Maher is uniquely qualified to help in the response, and not just because he led the Japan Affairs office until the day before the quake. He has served in Japan multiple times during his career, and was the U.S. embassy’s minister-counselor for environment, science and technology affairs in Tokyo from 2001 to 2005, during which time he covered the nuclear industry.
Ironically, Maher’s experience as consul in Okinawa from 2006 to 2009 might also come in handy. Maher’s alleged remarks to the AU students spoke to the frustration of both U.S. and Japanese officials about the plan to relocate the Marine Corps air base in Futenma to a different part of Okinawa’s main island. Many Okinawans oppose having a base on the island at all.
But as it turns out, the Futenma air base has been active in supporting the earthquake relief response, including deploying helicopters to aid in search and recovery of victims of the devastating tsunami.
The State Department’s task force is made up of 14 people representing various bureaus and offices throughout the administration. Their job is to coordinate the U.S. government and military response and serve as the central point of contact for Secretary of State Hillary Clinton and other principals, while, acting as the main communication link to the U.S. embassy in Japan.
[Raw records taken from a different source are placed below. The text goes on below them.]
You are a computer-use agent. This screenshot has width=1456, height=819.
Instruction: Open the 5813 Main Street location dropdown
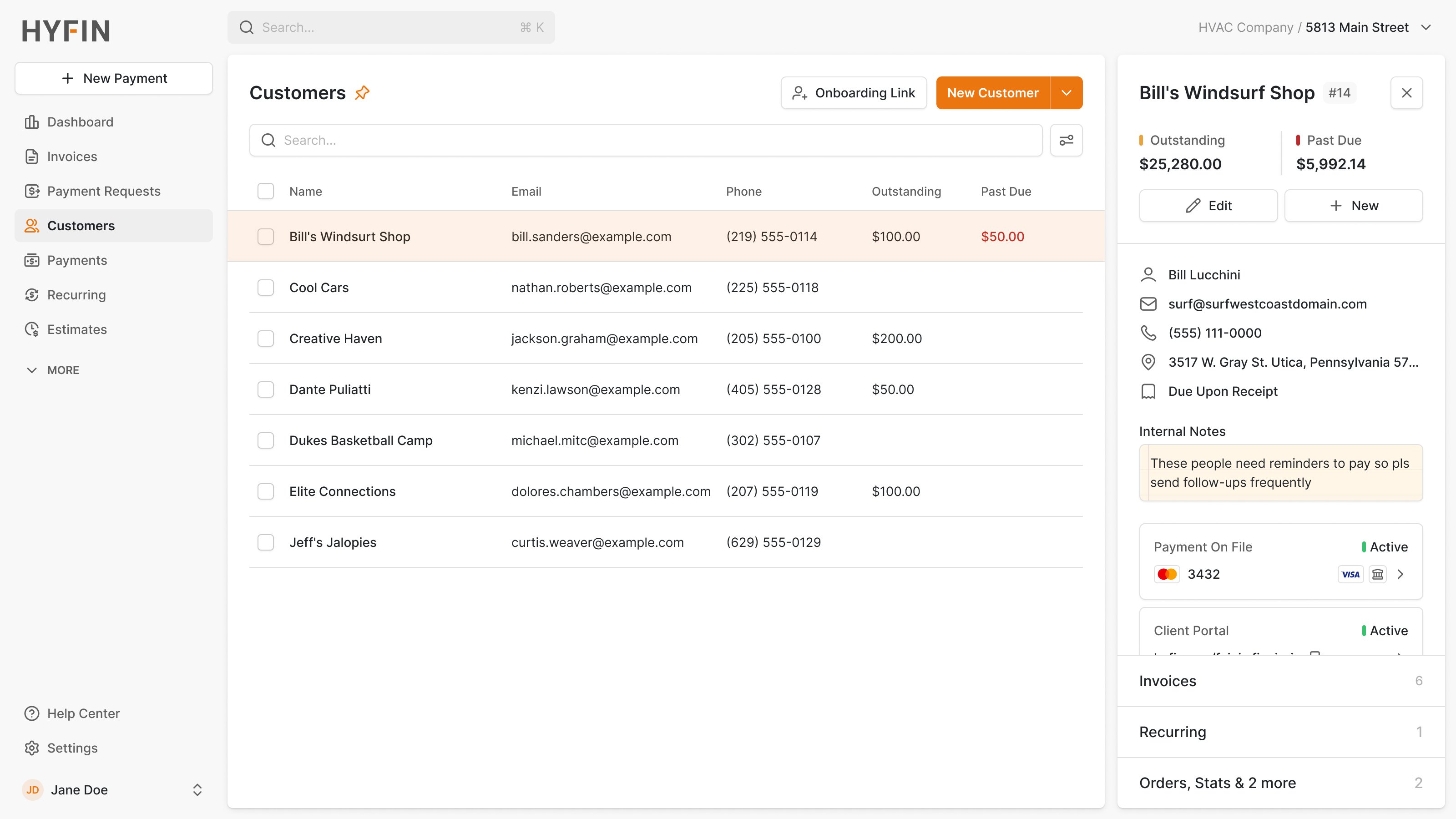click(1426, 27)
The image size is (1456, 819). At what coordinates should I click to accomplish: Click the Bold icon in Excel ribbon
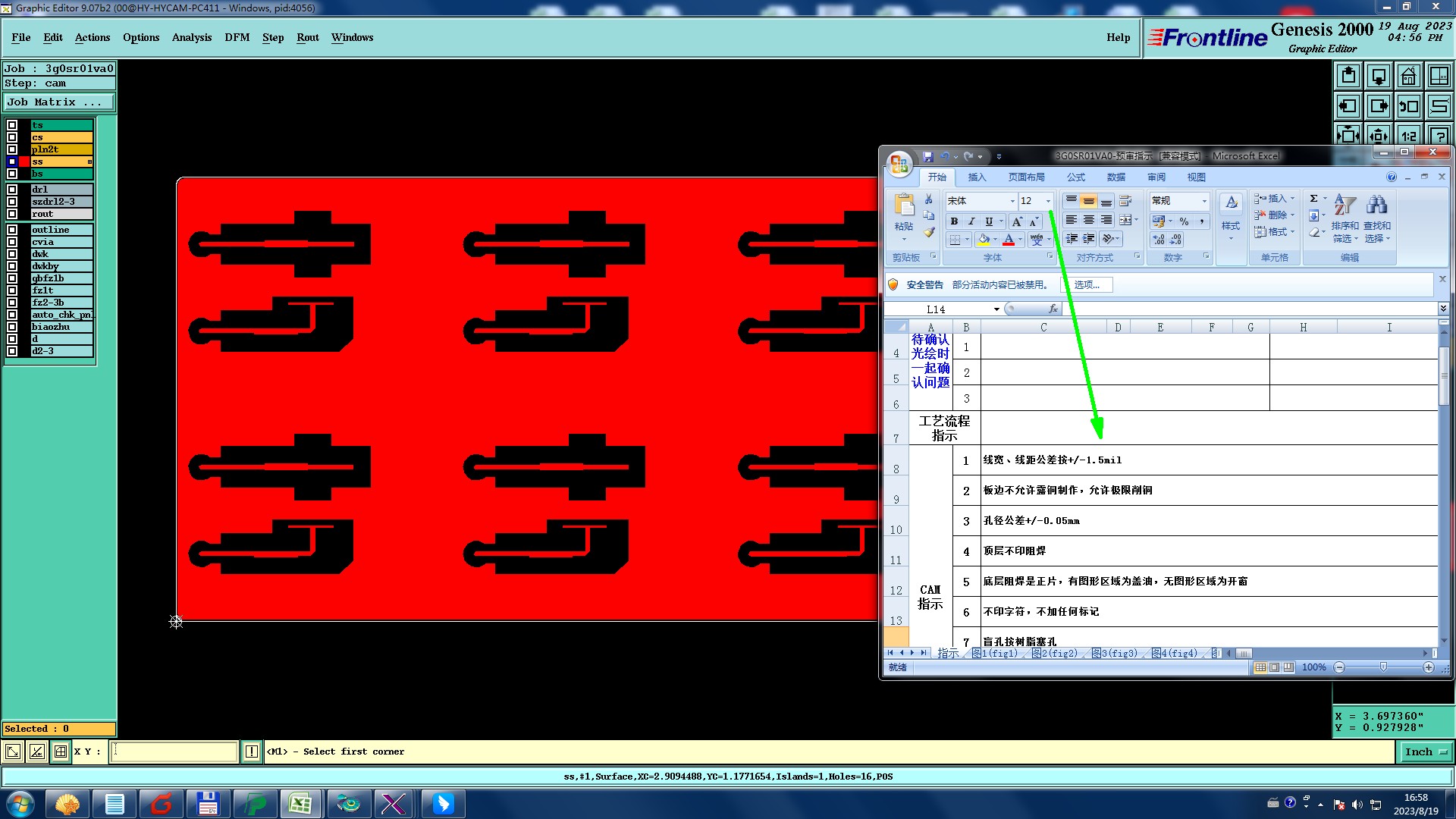point(954,221)
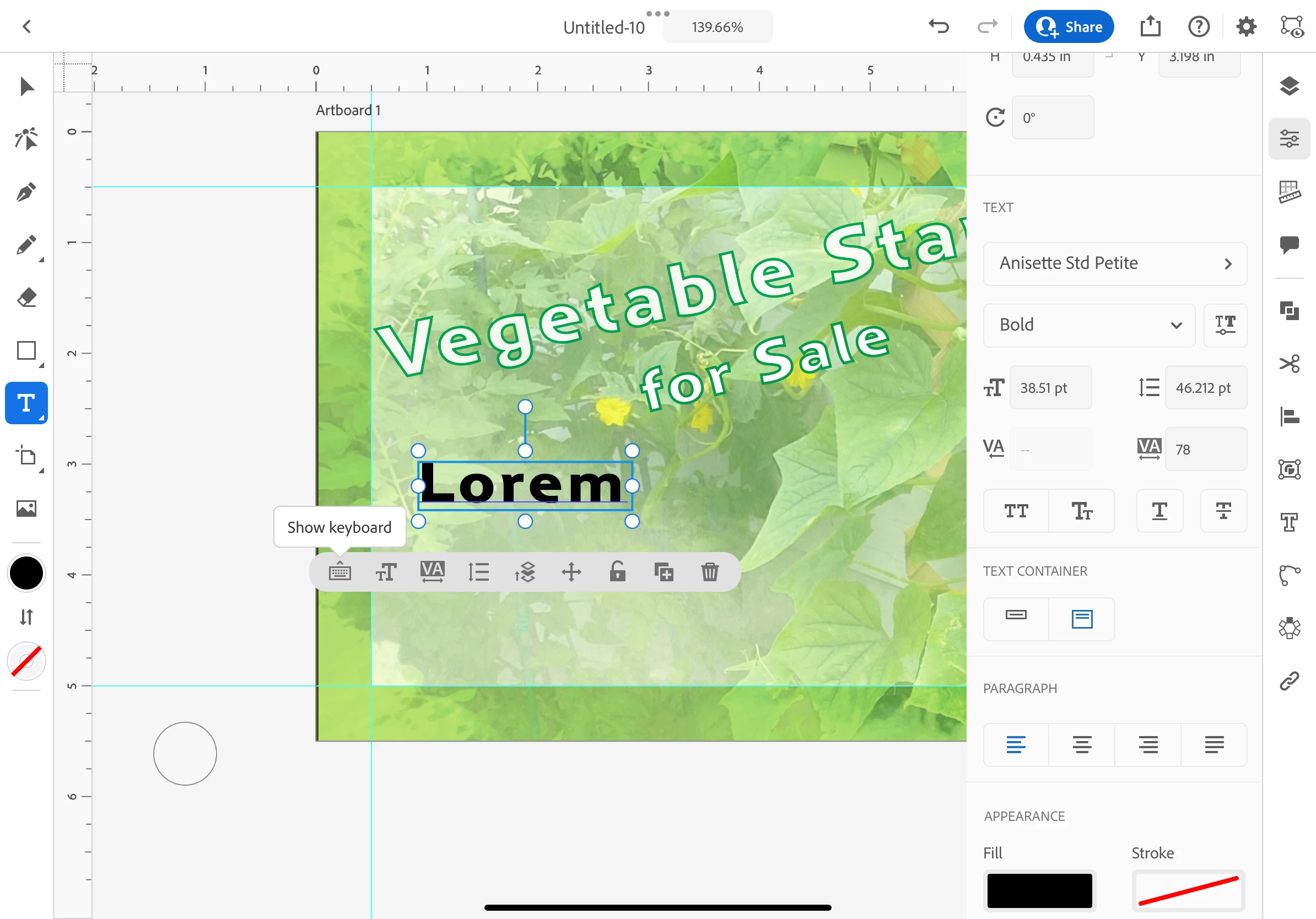This screenshot has width=1316, height=919.
Task: Open the Comments panel
Action: (1289, 245)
The coordinator for the day shift is Rust Deming, a professor of Japan studies at Johns Hopkins and a former ambassador to Tunisia, who stepped in to head up the State Department’s Japan office when Maher stepped down last week. Deming has held much more senior positions, so his reappearance in the East Asian and Pacific (EAP) bureau is seen as a temporary step to draw upon his expertise until a full-time replacement can be found.
USAID also has established a Response Management Team (RMT) on the 9th floor of its headquarters in downtown Washington’s Ronald Reagan building, headed by Mark Bartolini, which is tasked with supporting USAID’s disaster and assistance response team (DART) on the ground in Japan and with coordinating the humanitarian side of the U.S. government assistance effort.
For close observers of the U.S.-Japan relationship, the Maher incident shows that more needs to be done to build trust between officials on both sides to ensure that smaller issues don’t get blown out of proportion such that larger cooperation suffers, especially in an emergency.
"The alliance managers showed a lack of courage by throwing [Maher] under the bus," and removing him from his post, one Washington Japan expert told The Cable. "But now they realize they need all Japan hands on deck for this crisis."